Reproduce each of the following items word for word.

########

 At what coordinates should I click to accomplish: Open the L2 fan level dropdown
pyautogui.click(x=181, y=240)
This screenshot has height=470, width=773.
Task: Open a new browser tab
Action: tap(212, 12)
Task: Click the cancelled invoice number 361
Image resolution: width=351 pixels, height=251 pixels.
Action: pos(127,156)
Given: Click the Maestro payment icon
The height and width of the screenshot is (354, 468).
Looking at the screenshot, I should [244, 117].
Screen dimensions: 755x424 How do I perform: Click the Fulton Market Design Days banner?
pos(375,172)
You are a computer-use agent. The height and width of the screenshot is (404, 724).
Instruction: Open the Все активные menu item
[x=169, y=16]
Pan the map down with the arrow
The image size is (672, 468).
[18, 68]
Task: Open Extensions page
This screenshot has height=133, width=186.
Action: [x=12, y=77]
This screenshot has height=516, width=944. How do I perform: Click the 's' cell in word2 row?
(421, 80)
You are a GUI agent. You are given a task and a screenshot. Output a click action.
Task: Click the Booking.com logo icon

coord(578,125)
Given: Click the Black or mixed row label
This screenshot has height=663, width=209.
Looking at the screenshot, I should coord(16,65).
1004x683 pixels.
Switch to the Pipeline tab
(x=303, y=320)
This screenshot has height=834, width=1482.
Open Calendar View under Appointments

########

= Written answer =
 At what coordinates should I click to accomplish: Open the L2 fan level dropdown
pyautogui.click(x=181, y=240)
This screenshot has height=470, width=773.
Task: Open a new browser tab
Action: tap(212, 12)
Task: Click the cancelled invoice number 361
Image resolution: width=351 pixels, height=251 pixels.
Action: pos(127,156)
Given: Click the Maestro payment icon
The height and width of the screenshot is (354, 468).
Looking at the screenshot, I should [244, 117].
Screen dimensions: 755x424 How do I perform: Click the Fulton Market Design Days banner?
pos(375,172)
You are a computer-use agent. The height and width of the screenshot is (404, 724).
Instruction: Open the Все активные menu item
[x=169, y=16]
Pan the map down with the arrow
The image size is (672, 468).
[18, 68]
Task: Open Extensions page
This screenshot has height=133, width=186.
Action: [x=12, y=77]
This screenshot has height=516, width=944. How do I perform: Click the 's' cell in word2 row?
(421, 80)
You are a GUI agent. You are given a task and a screenshot. Output a click action.
Task: Click the Booking.com logo icon

coord(578,125)
Given: Click the Black or mixed row label
This screenshot has height=663, width=209.
Looking at the screenshot, I should coord(16,65).
1004x683 pixels.
Switch to the Pipeline tab
(x=303, y=320)
This screenshot has height=834, width=1482.
Open Calendar View under Appointments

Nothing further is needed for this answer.